Hung Hui-Chih, Kuo Meng-Wei, Chang Gu-Gang, Liu Guang-Yaw
Department of Life Sciences, National Chung-Hsing University, Taichung 402, Taiwan, Republic of China.
Biochem J. 2005 Nov 15;392(Pt 1):39-45. doi: 10.1042/BJ20050641.
Human mitochondrial NAD(P)+-dependent malate dehydrogenase (decarboxylating) (malic enzyme) can be specifically and allosterically activated by fumarate. X-ray crystal structures have revealed conformational changes in the enzyme in the absence and in the presence of fumarate. Previous studies have indicated that fumarate is bound to the allosteric pocket via Arg67 and Arg91. Mutation of these residues almost abolishes the activating effect of fumarate. However, these amino acid residues are conserved in some enzymes that are not activated by fumarate, suggesting that there may be additional factors controlling the activation mechanism. In the present study, we tried to delineate the detailed molecular mechanism of activation of the enzyme by fumarate. Site-directed mutagenesis was used to replace Asp102, which is one of the charged amino acids in the fumarate binding pocket and is not conserved in other decarboxylating malate dehydrogenases. In order to explore the charge effect of this residue, Asp102 was replaced by alanine, glutamate or lysine. Our experimental data clearly indicate the importance of Asp102 for activation by fumarate. Mutation of Asp102 to Ala or Lys significantly attenuated the activating effect of fumarate on the enzyme. Kinetic parameters indicate that the effect of fumarate was mainly to decrease the K(m) values for malate, Mg2+ and NAD+, but it did not notably elevate kcat. The apparent substrate K(m) values were reduced by increasing concentrations of fumarate. Furthermore, the greatest effect of fumarate activation was apparent at low malate, Mg2+ or NAD+ concentrations. The K(act) values were reduced with increasing concentrations of malate, Mg2+ and NAD+. The Asp102 mutants, however, are much less sensitive to regulation by fumarate. Mutation of Asp102 leads to the desensitization of the co-operative effect between fumarate and substrates of the enzyme.

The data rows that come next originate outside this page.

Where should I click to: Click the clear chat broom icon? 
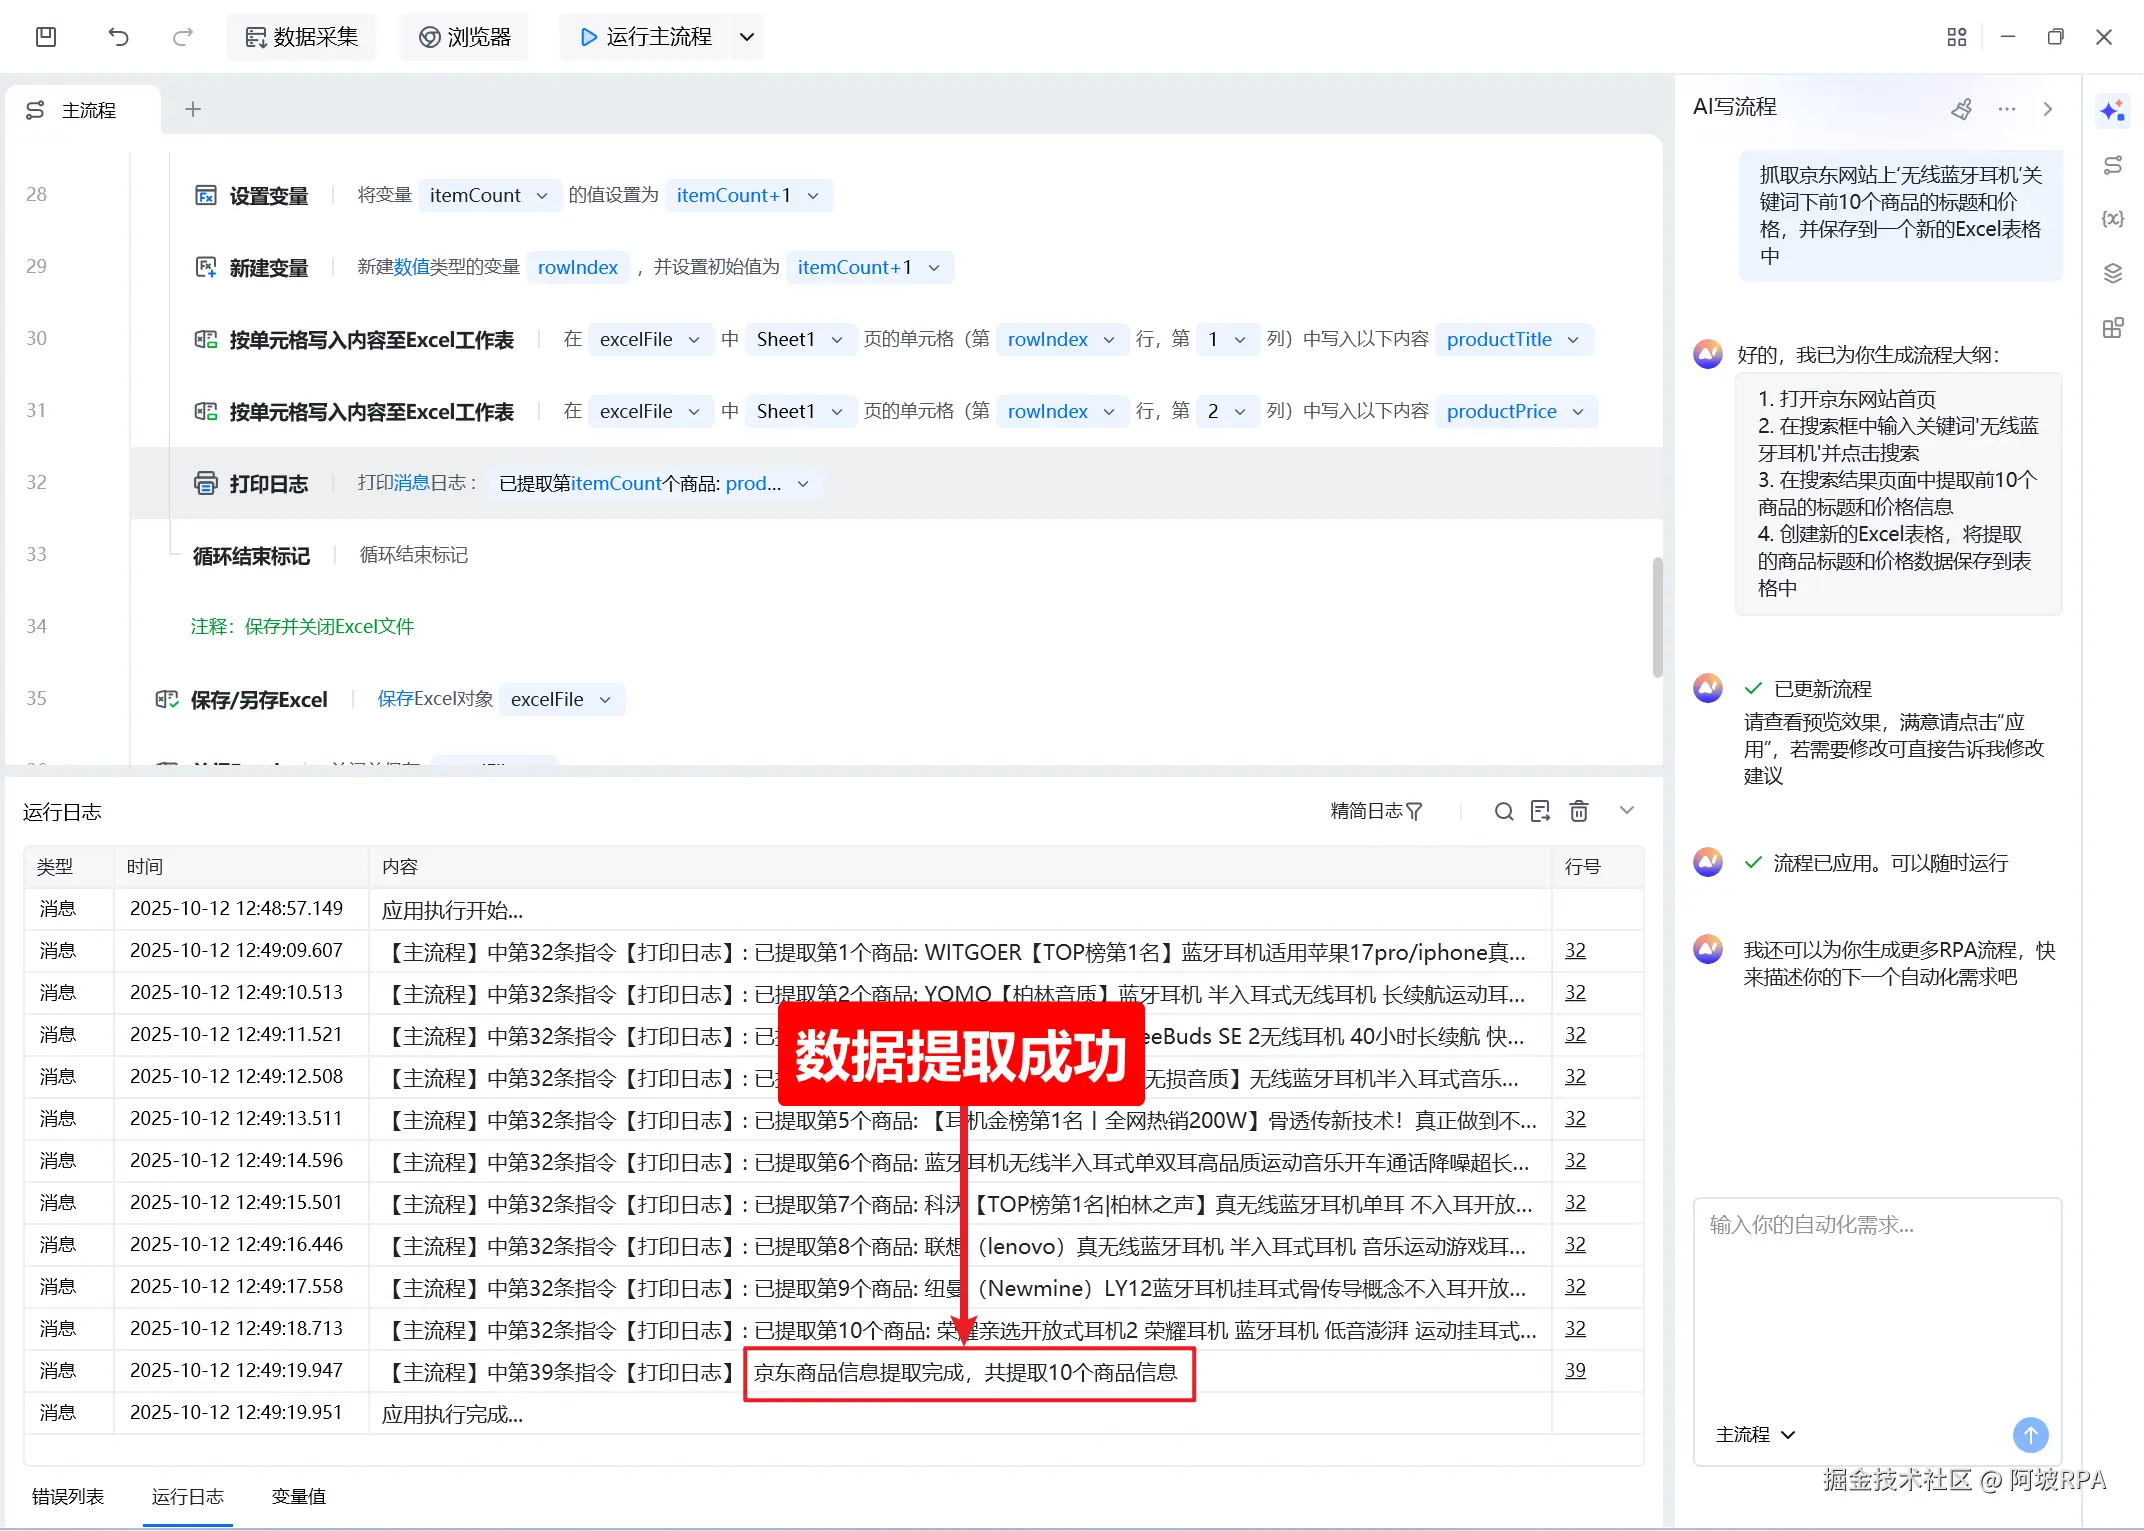tap(1962, 108)
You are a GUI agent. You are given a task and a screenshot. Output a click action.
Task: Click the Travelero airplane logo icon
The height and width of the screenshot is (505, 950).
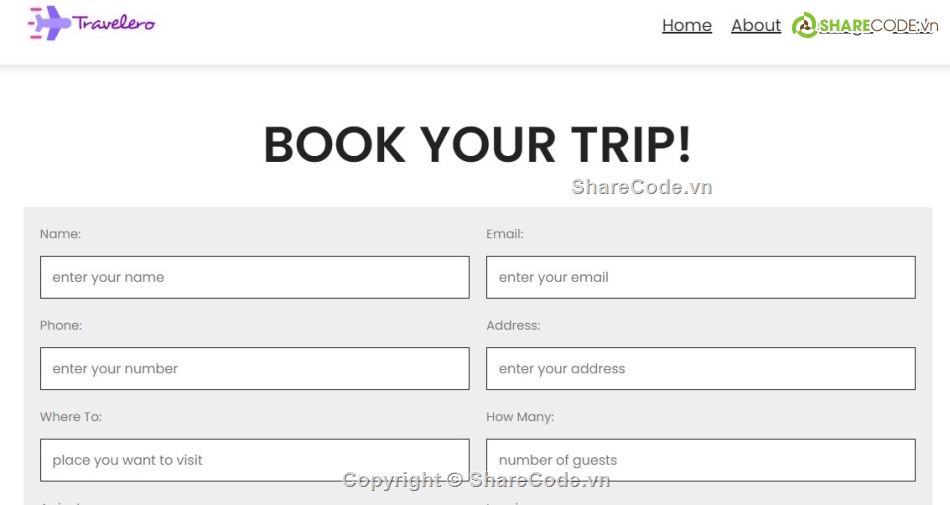pyautogui.click(x=49, y=22)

人类线粒体NAD(P)+依赖的苹果酸脱氢酶(脱羧)(苹果酸酶)可被富马酸特异性地变构激活。X射线晶体结构揭示了该酶在不存在和存在富马酸时的构象变化。先前的研究表明,富马酸通过精氨酸67和精氨酸91与变构口袋结合。这些残基的突变几乎消除了富马酸的激活作用。然而,这些氨基酸残基在一些不被富马酸激活的酶中是保守的,这表明可能存在其他控制激活机制的因素。在本研究中,我们试图阐明富马酸激活该酶的详细分子机制。定点诱变用于取代天冬氨酸102,它是富马酸结合口袋中的带电氨基酸之一,在其他脱羧苹果酸脱氢酶中不保守。为了探究该残基的电荷效应,将天冬氨酸102替换为丙氨酸、谷氨酸或赖氨酸。我们的实验数据清楚地表明天冬氨酸102对富马酸激活的重要性。将天冬氨酸102突变为丙氨酸或赖氨酸显著减弱了富马酸对该酶的激活作用。动力学参数表明,富马酸的作用主要是降低苹果酸、Mg2+和NAD+的米氏常数(Km)值,但并未显著提高催化常数(kcat)。随着富马酸浓度的增加,表观底物Km值降低。此外,富马酸激活的最大效应在低苹果酸、Mg2+或NAD+浓度下最为明显。随着苹果酸、Mg2+和NAD+浓度的增加,激活常数(Kact)值降低。然而,天冬氨酸102突变体对富马酸调节的敏感性要低得多。天冬氨酸102的突变导致富马酸与该酶底物之间协同效应的脱敏。